Because of this I moved schools a lot. Like, every year a lot. So it was really hard for me to make and keep any friends because we wouldn't be at the same school from year to year, sometimes even semester to semester. So I was left to my own imagination often and I had a talent for running wild. 

Being that my brother was the only consistent kid my age that I hung out with it was really hard for me to make friends. I was too much for many, too weird for others, too gay for the cool kids and way to much to handle for the teachers. The only other consistent friend I had in childhood was Joey, my moms' best friends kid and while the three of us hung out often it was nowhere near enough for a kid with an overactive imagination. 

Also, being in the special ed classes kept me pretty segregated from the regular kids in school. They all knew who the special ed kids were, and they treated us all as kids do. With cruelty. When Josh and I reached Junior High it was the first time we were ever in the same school at the same time and to say that made things harder at home with my only friend would be a major understatement. 

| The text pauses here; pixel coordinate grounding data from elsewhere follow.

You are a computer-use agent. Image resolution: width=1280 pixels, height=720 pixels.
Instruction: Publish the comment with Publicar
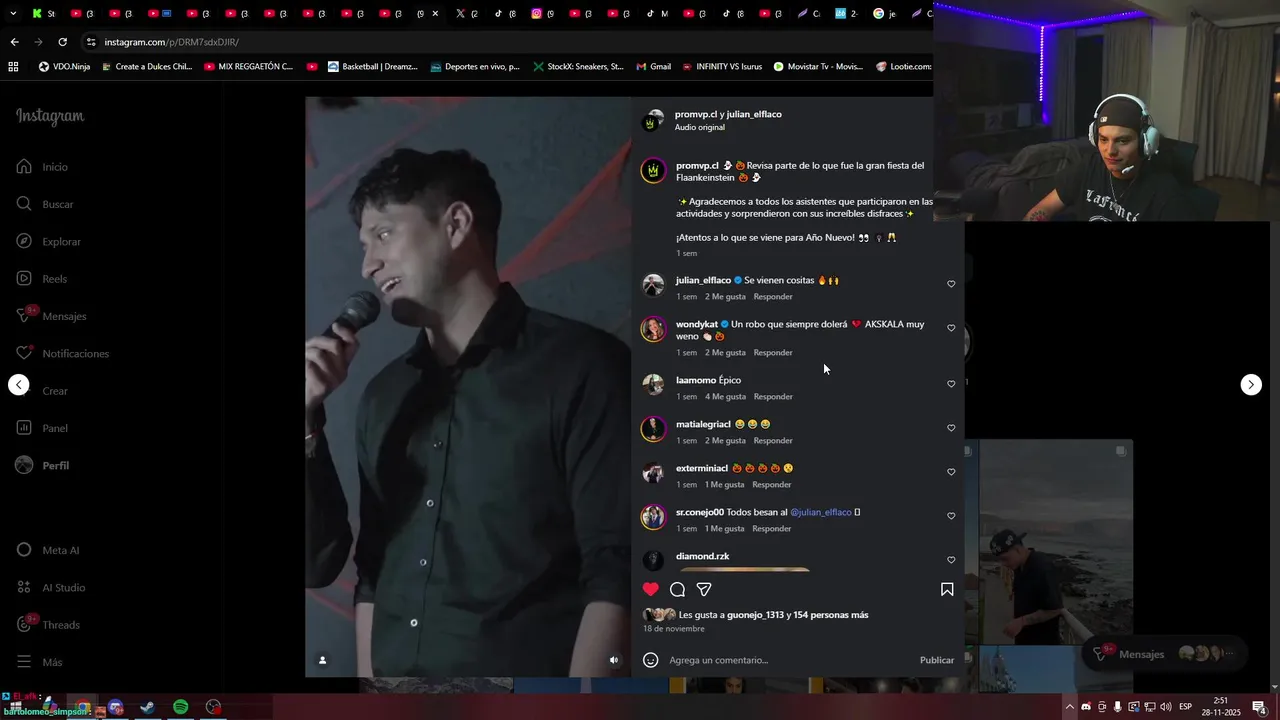[937, 660]
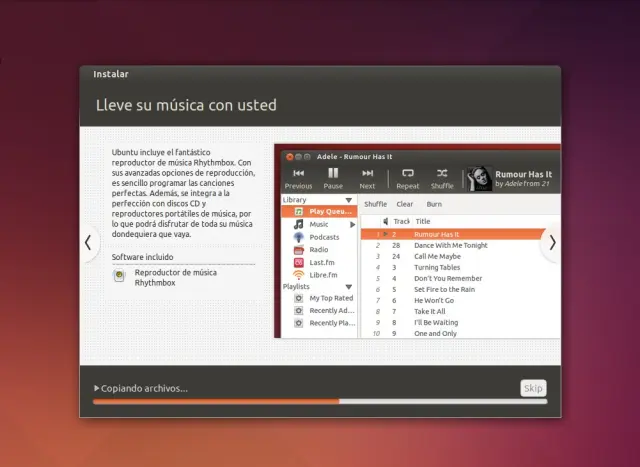
Task: Go to the previous slide with left arrow
Action: pos(88,243)
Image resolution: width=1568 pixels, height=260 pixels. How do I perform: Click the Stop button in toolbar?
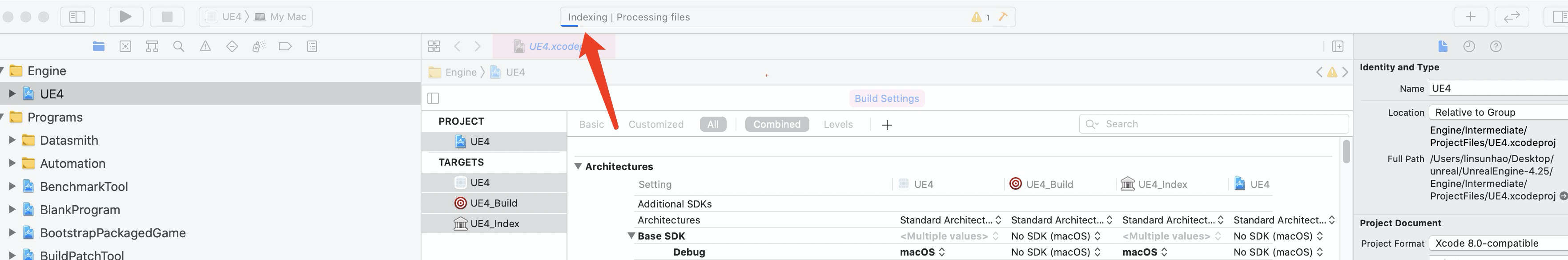pyautogui.click(x=167, y=17)
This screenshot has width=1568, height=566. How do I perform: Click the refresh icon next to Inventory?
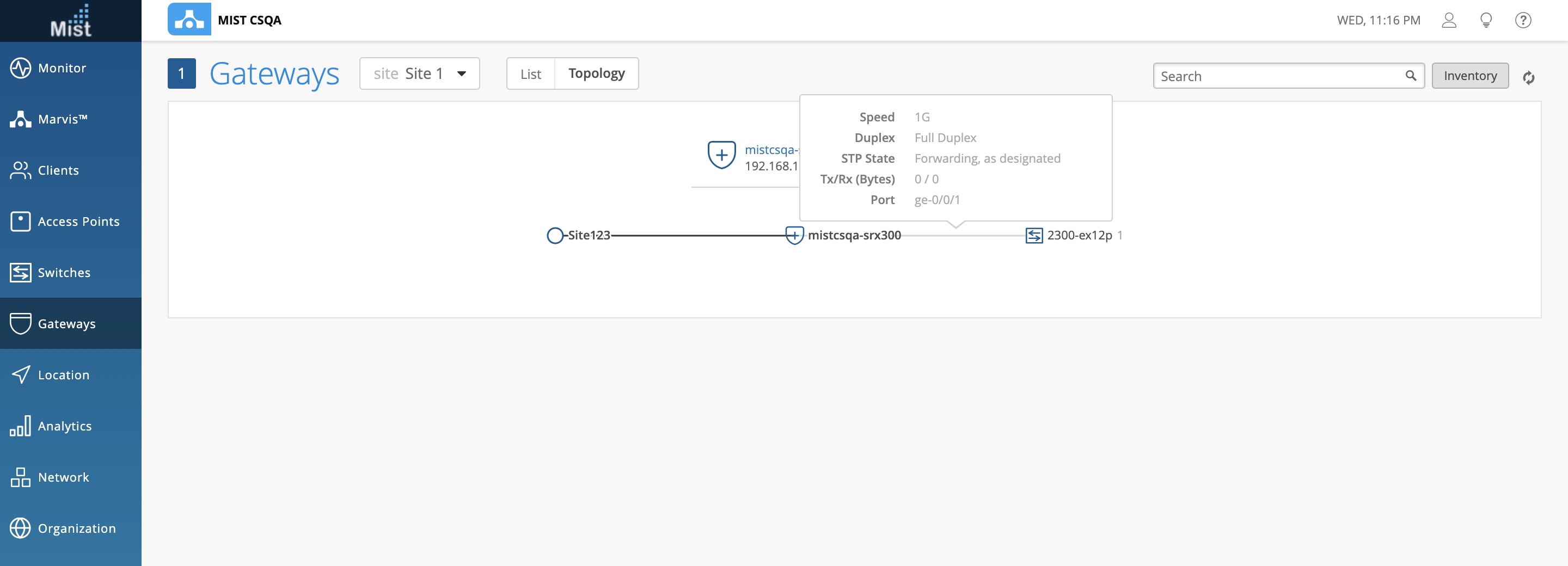(x=1528, y=77)
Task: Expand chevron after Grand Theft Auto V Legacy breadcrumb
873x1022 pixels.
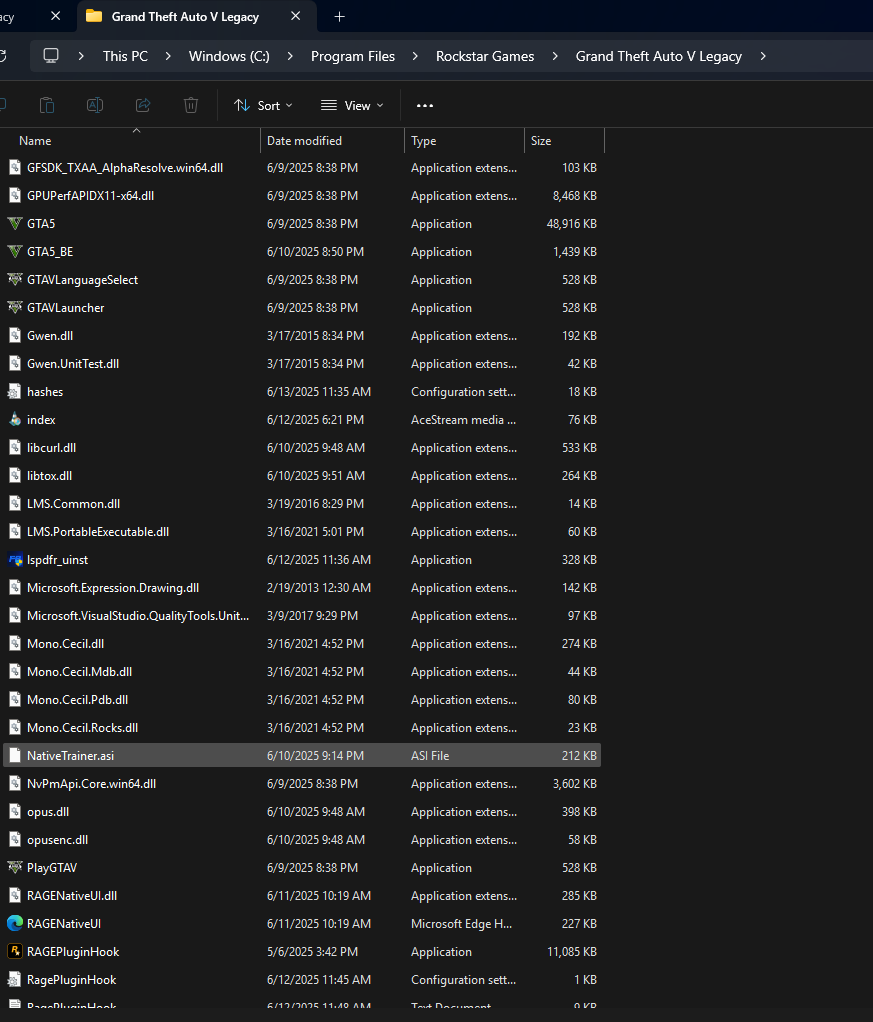Action: tap(763, 56)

At that point, though he was a year ahead of me, Josh failed and had to repeat 7th grade. Which put us in the same grade, at the same school. This was the first time he got to see up close how the "special ed" kids were treated. That just made things worse. Josh was already having issues at school and was struggling to keep his head afloat, seeing me get bullied every day only made things worse for him.

I didn't make it easier by trying way too hard. I really wanted to be liked, and normal. I remember stealing money from my parents several times that first year of junior high so that I could go to the general store near the bus stop before school and buy a bunch of candy that I could give out at school to bride people to be my friend. Obviously that didn't work as intended as kids would come up to me all nice and ask for a piece of candy and when I would give it to them they would call me fag, or retard or other fun childhood nicknames. 

This was the way of things during that year and a half that I went to Evergreen Jr. High. 

I only ever made one friend that I remember during those rough years. And boy did that make my mom mad. Not that I made a friend, but the friend that I made. His name was Jeremy West and he was in the special ed classes with me. This was back in the days when if you weren't 100% normal, you probably belonged in special ed. I had an imagination and was gay, therefore emotionally challenged. Jeremy was the first kid I met that had a reputation so he was there too. 

He was a troublemaker, an agitator, a wild card and I was taken in immediately. I had a wild imagination and he had a wild sense of adventure and was down for anything. We spent every lunch together and hung out together waiting for the busses after school. 

One afternoon he and I had gotten out of class a little early and for some reason I don't think Josh was in school that day. I think that because I had no qualms missing my school bus with Jeremy and walking the three or so miles to his house in Evergreen. I don't remember where exactly it was, but I remember it took us about an hour to walk there from school. 

My mom and dad worked during the day in Denver, around a 45 min drive from home and they wouldn't be home until after 5pm anyway, so I figured I had a couple hours to kill before I needed to be home. So, to Jeremy's we went. His mom also worked so we just hung out by ourselves watching tv, playing games, him showing me his collection of toys stuff that would only fascinate young boys. 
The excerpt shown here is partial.